| Task requirements |
Only an exact copy of the records below will serve as the answer.

*** Input data Section Begins ***

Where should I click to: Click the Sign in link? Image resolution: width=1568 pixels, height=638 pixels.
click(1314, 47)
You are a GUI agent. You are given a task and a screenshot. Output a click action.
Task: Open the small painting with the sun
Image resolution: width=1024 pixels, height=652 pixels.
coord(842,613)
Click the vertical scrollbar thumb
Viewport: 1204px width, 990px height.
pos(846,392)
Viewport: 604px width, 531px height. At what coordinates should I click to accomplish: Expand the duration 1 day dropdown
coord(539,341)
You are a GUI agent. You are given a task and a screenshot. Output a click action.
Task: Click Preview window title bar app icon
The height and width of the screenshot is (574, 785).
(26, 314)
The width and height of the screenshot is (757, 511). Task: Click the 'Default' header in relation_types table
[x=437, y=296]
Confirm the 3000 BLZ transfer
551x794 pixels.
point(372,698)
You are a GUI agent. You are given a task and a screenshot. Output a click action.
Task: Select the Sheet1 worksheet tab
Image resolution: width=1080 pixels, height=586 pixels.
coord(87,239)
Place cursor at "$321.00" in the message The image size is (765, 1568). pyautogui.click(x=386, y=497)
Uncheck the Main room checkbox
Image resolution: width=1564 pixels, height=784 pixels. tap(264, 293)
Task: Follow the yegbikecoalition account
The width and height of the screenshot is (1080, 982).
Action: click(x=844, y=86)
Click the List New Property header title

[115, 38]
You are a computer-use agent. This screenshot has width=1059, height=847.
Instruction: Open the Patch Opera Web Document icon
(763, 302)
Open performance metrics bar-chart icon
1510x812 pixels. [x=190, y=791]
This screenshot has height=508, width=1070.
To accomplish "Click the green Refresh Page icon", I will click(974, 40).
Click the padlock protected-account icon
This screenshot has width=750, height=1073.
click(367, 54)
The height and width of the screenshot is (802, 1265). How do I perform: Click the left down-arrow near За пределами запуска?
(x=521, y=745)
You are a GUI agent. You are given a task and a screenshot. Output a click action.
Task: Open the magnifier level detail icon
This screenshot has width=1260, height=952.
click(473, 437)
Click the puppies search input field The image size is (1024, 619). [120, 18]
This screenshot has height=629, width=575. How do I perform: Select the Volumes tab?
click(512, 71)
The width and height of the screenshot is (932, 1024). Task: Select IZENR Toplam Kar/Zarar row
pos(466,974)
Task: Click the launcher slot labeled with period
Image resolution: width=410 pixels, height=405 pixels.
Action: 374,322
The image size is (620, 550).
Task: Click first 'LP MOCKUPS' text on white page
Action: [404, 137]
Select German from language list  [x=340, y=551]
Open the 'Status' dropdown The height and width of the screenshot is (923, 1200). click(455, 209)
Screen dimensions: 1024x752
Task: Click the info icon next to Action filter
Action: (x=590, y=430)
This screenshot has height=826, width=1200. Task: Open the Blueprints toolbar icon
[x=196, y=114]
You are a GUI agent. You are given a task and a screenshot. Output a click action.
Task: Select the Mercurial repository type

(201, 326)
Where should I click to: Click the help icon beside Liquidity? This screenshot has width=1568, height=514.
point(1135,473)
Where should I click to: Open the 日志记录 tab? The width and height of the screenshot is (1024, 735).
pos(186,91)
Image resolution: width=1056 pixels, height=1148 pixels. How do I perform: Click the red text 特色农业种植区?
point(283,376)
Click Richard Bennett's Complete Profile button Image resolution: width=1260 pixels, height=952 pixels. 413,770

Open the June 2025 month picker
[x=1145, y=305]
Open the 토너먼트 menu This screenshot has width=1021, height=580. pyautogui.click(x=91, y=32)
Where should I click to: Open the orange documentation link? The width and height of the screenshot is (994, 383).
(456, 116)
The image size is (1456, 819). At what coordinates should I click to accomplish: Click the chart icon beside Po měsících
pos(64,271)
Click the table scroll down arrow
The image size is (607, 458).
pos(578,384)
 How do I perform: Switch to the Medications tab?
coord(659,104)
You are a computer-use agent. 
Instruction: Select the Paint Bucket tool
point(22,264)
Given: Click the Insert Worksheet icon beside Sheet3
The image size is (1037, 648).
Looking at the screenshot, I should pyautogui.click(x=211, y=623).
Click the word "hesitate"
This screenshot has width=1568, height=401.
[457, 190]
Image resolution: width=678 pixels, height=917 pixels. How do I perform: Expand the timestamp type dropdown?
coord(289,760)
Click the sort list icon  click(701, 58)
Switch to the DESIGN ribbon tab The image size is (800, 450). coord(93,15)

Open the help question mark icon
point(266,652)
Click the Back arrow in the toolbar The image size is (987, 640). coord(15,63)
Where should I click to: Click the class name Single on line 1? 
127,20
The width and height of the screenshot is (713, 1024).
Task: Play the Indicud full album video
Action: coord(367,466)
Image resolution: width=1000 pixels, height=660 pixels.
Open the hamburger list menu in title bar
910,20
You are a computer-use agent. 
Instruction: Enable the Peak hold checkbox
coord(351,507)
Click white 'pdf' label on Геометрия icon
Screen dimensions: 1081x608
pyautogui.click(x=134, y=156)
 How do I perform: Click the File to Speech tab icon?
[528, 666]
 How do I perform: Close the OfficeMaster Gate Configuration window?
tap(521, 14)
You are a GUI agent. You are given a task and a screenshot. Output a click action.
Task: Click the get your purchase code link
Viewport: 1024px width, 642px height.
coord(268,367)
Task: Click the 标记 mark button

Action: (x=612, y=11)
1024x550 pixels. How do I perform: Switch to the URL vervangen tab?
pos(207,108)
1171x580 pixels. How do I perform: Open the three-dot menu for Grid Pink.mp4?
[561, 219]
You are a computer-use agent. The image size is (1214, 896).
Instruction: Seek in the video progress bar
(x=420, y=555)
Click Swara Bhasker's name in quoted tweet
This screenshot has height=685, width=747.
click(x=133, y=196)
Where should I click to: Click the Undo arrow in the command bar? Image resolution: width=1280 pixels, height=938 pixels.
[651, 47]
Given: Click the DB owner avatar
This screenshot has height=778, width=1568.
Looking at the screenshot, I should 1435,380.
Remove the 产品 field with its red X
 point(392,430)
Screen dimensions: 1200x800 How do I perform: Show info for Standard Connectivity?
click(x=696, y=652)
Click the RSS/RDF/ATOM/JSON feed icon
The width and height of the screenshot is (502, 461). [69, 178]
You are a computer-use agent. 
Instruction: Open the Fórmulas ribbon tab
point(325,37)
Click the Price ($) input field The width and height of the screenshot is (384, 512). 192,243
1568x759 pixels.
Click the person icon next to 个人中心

*** Input data Section Ends ***

| Completed task |
Where should I click to: Click the Sign in link? Image resolution: width=1568 pixels, height=638 pixels.
click(1314, 47)
You are a GUI agent. You are given a task and a screenshot. Output a click action.
Task: Open the small painting with the sun
Image resolution: width=1024 pixels, height=652 pixels.
coord(842,613)
Click the vertical scrollbar thumb
Viewport: 1204px width, 990px height.
pos(846,392)
Viewport: 604px width, 531px height. At what coordinates should I click to accomplish: Expand the duration 1 day dropdown
coord(539,341)
You are a GUI agent. You are given a task and a screenshot. Output a click action.
Task: Click Preview window title bar app icon
The height and width of the screenshot is (574, 785).
(26, 314)
The width and height of the screenshot is (757, 511). Task: Click the 'Default' header in relation_types table
[x=437, y=296]
Confirm the 3000 BLZ transfer
551x794 pixels.
point(372,698)
You are a GUI agent. You are given a task and a screenshot. Output a click action.
Task: Select the Sheet1 worksheet tab
Image resolution: width=1080 pixels, height=586 pixels.
coord(87,239)
Place cursor at "$321.00" in the message The image size is (765, 1568). pyautogui.click(x=386, y=497)
Uncheck the Main room checkbox
Image resolution: width=1564 pixels, height=784 pixels. tap(264, 293)
Task: Follow the yegbikecoalition account
The width and height of the screenshot is (1080, 982).
Action: click(x=844, y=86)
Click the List New Property header title

[115, 38]
You are a computer-use agent. This screenshot has width=1059, height=847.
Instruction: Open the Patch Opera Web Document icon
(763, 302)
Open performance metrics bar-chart icon
1510x812 pixels. [x=190, y=791]
This screenshot has height=508, width=1070.
To accomplish "Click the green Refresh Page icon", I will click(974, 40).
Click the padlock protected-account icon
This screenshot has width=750, height=1073.
click(367, 54)
The height and width of the screenshot is (802, 1265). How do I perform: Click the left down-arrow near За пределами запуска?
(x=521, y=745)
You are a GUI agent. You are given a task and a screenshot. Output a click action.
Task: Open the magnifier level detail icon
This screenshot has width=1260, height=952.
click(473, 437)
Click the puppies search input field The image size is (1024, 619). [120, 18]
This screenshot has height=629, width=575. How do I perform: Select the Volumes tab?
click(512, 71)
The width and height of the screenshot is (932, 1024). Task: Select IZENR Toplam Kar/Zarar row
pos(466,974)
Task: Click the launcher slot labeled with period
Image resolution: width=410 pixels, height=405 pixels.
Action: 374,322
The image size is (620, 550).
Task: Click first 'LP MOCKUPS' text on white page
Action: [404, 137]
Select German from language list  [x=340, y=551]
Open the 'Status' dropdown The height and width of the screenshot is (923, 1200). click(455, 209)
Screen dimensions: 1024x752
Task: Click the info icon next to Action filter
Action: (x=590, y=430)
This screenshot has height=826, width=1200. Task: Open the Blueprints toolbar icon
[x=196, y=114]
You are a GUI agent. You are given a task and a screenshot. Output a click action.
Task: Select the Mercurial repository type

(201, 326)
Where should I click to: Click the help icon beside Liquidity? This screenshot has width=1568, height=514.
point(1135,473)
Where should I click to: Open the 日志记录 tab? The width and height of the screenshot is (1024, 735).
pos(186,91)
Image resolution: width=1056 pixels, height=1148 pixels. How do I perform: Click the red text 特色农业种植区?
point(283,376)
Click Richard Bennett's Complete Profile button Image resolution: width=1260 pixels, height=952 pixels. 413,770

Open the June 2025 month picker
[x=1145, y=305]
Open the 토너먼트 menu This screenshot has width=1021, height=580. pyautogui.click(x=91, y=32)
Where should I click to: Open the orange documentation link? The width and height of the screenshot is (994, 383).
(456, 116)
The image size is (1456, 819). At what coordinates should I click to accomplish: Click the chart icon beside Po měsících
pos(64,271)
Click the table scroll down arrow
The image size is (607, 458).
pos(578,384)
 How do I perform: Switch to the Medications tab?
coord(659,104)
You are a computer-use agent. 
Instruction: Select the Paint Bucket tool
point(22,264)
Given: Click the Insert Worksheet icon beside Sheet3
The image size is (1037, 648).
Looking at the screenshot, I should pyautogui.click(x=211, y=623).
Click the word "hesitate"
This screenshot has width=1568, height=401.
[457, 190]
Image resolution: width=678 pixels, height=917 pixels. How do I perform: Expand the timestamp type dropdown?
coord(289,760)
Click the sort list icon  click(701, 58)
Switch to the DESIGN ribbon tab The image size is (800, 450). coord(93,15)

Open the help question mark icon
point(266,652)
Click the Back arrow in the toolbar The image size is (987, 640). coord(15,63)
Where should I click to: Click the class name Single on line 1? 
127,20
The width and height of the screenshot is (713, 1024).
Task: Play the Indicud full album video
Action: coord(367,466)
Image resolution: width=1000 pixels, height=660 pixels.
Open the hamburger list menu in title bar
910,20
You are a computer-use agent. 
Instruction: Enable the Peak hold checkbox
coord(351,507)
Click white 'pdf' label on Геометрия icon
Screen dimensions: 1081x608
pyautogui.click(x=134, y=156)
 How do I perform: Click the File to Speech tab icon?
[528, 666]
 How do I perform: Close the OfficeMaster Gate Configuration window?
tap(521, 14)
You are a GUI agent. You are given a task and a screenshot. Output a click action.
Task: Click the get your purchase code link
Viewport: 1024px width, 642px height.
coord(268,367)
Task: Click the 标记 mark button

Action: (x=612, y=11)
1024x550 pixels. How do I perform: Switch to the URL vervangen tab?
pos(207,108)
1171x580 pixels. How do I perform: Open the three-dot menu for Grid Pink.mp4?
[561, 219]
You are a computer-use agent. The image size is (1214, 896).
Instruction: Seek in the video progress bar
(x=420, y=555)
Click Swara Bhasker's name in quoted tweet
This screenshot has height=685, width=747.
click(x=133, y=196)
Where should I click to: Click the Undo arrow in the command bar? Image resolution: width=1280 pixels, height=938 pixels.
[651, 47]
Given: Click the DB owner avatar
This screenshot has height=778, width=1568.
Looking at the screenshot, I should 1435,380.
Remove the 产品 field with its red X
 point(392,430)
Screen dimensions: 1200x800 How do I perform: Show info for Standard Connectivity?
click(x=696, y=652)
Click the RSS/RDF/ATOM/JSON feed icon
The width and height of the screenshot is (502, 461). [69, 178]
You are a computer-use agent. 
Instruction: Open the Fórmulas ribbon tab
point(325,37)
Click the Price ($) input field The width and height of the screenshot is (384, 512). 192,243
1568x759 pixels.
Click the person icon next to 个人中心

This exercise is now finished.